Environmental ethics, in turn, can inform science and set limitations on scientific research and development. In regard to bioengineering, Leopold claims “[m]an’s invention of tools has enabled him to make changes of unprecedented violence, rapidity, and scope” (Leopold, 198). As opposed to leaving evolution up to natural selection, scientists have used recombinant DNA technology to incorporate portions of genetic material from one organism into another, even using genes of entirely different species. Scientists have also used DNA cloning techniques in an attempt to bring back species that have gone extinct, almost as if to turn back the clock against the forces of nature. These experiments have unimaginable consequences and undeniable ethical implications, which experimenters often fail to consider. Leopold also highlights how engineers and architects in certain industries “by polluting waters or obstructing them with dams, may exclude the plants necessary to keep energy in circulation” (Leopold, 198). The creation of infrastructures in the name of science and human advancement unquestionably put at risk the overall integrity and health of our ecosystems. Environmental ethics, in turn, can inform the scientific community of the impacts of its experiment on the environment and suggest methods to mediate such issues.
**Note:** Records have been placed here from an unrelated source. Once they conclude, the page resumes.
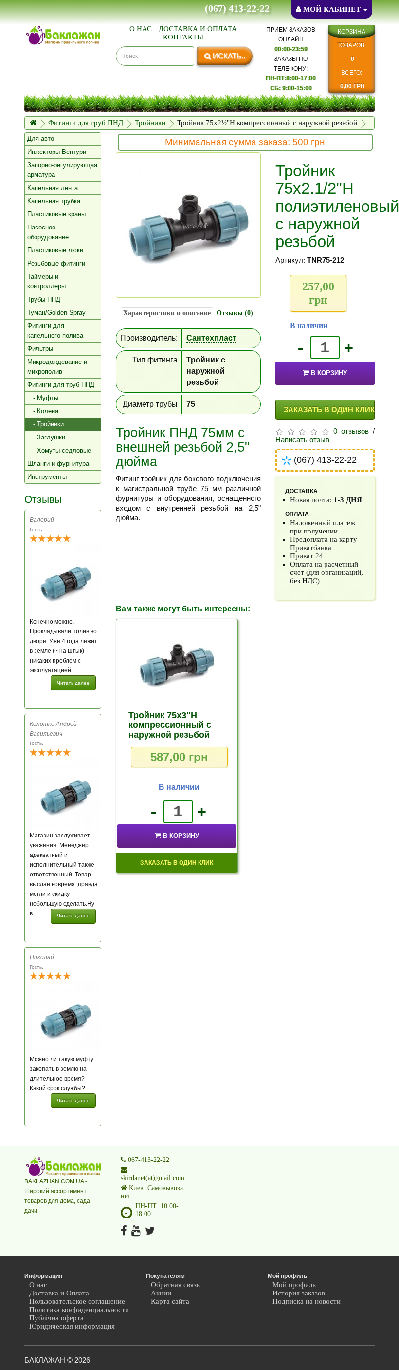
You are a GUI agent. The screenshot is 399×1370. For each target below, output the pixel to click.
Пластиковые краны (56, 214)
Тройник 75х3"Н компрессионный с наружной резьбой (169, 725)
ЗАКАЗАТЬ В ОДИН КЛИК (329, 409)
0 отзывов (351, 431)
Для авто (40, 138)
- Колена (42, 411)
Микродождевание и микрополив (57, 366)
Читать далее (73, 682)
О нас (140, 29)
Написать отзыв (302, 440)
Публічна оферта (56, 1318)
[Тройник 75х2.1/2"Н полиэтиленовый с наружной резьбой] (188, 225)
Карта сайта (170, 1301)
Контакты (183, 37)
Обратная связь (175, 1285)
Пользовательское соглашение (77, 1301)
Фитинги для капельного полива (55, 330)
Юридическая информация (72, 1326)
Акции (161, 1293)
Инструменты (47, 476)
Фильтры (40, 348)
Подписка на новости (306, 1301)
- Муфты (42, 397)
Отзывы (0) (235, 313)
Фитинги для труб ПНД (85, 123)
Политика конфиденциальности (79, 1309)
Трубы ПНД (43, 299)
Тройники (150, 123)
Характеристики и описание (167, 313)
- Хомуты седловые (59, 450)
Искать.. (228, 56)
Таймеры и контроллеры (46, 281)
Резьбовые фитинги (56, 263)
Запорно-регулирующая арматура (62, 169)
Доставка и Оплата (198, 29)
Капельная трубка (53, 201)
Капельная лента (52, 187)
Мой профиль (294, 1285)
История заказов (298, 1293)
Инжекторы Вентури (56, 151)
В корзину (329, 373)
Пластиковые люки (55, 250)
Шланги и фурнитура (58, 463)
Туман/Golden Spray (56, 312)
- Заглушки (46, 437)
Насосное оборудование (48, 232)
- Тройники (45, 424)
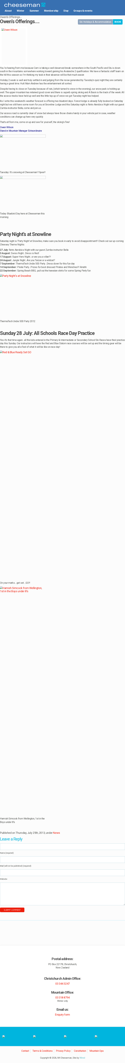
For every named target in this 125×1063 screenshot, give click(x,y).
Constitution (80, 1050)
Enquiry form (62, 1014)
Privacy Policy (63, 1050)
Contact (25, 1050)
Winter (20, 10)
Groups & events (82, 10)
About (8, 10)
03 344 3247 (62, 983)
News (56, 832)
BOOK (117, 21)
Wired (82, 1058)
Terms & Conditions (42, 1050)
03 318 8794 (62, 997)
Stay (65, 10)
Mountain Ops (96, 1050)
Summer (34, 10)
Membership (51, 10)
The works of Aldo Leopold and J. Baird Callicott, “The Land Ethic” and “The Conceptual Foundations of the Land Ethic,” elaborate on the ways in which science can illuminate the founding principles of ecocentric environmental ethics and encourage the human-ecosystem bond, while also noting how environmental ethics can have implications in scientific research in return. Moving forward, environmental ethicists and followers of the scientific method may draw upon each other for knowledge in their respective fields and learn to appreciate the commonalities and overcome differences that the two disciplines share. Only when science and environmental ethics are used in combination can human society grasp its total potential.
Word count: 1227
Citations:
Callicott, J. Baird. "The Conceptual Foundations of the Land Ethic." Environmental Ethics: The Big Questions, edited by David R. Keller, Wiley-Blackwell, 2010, 201-210.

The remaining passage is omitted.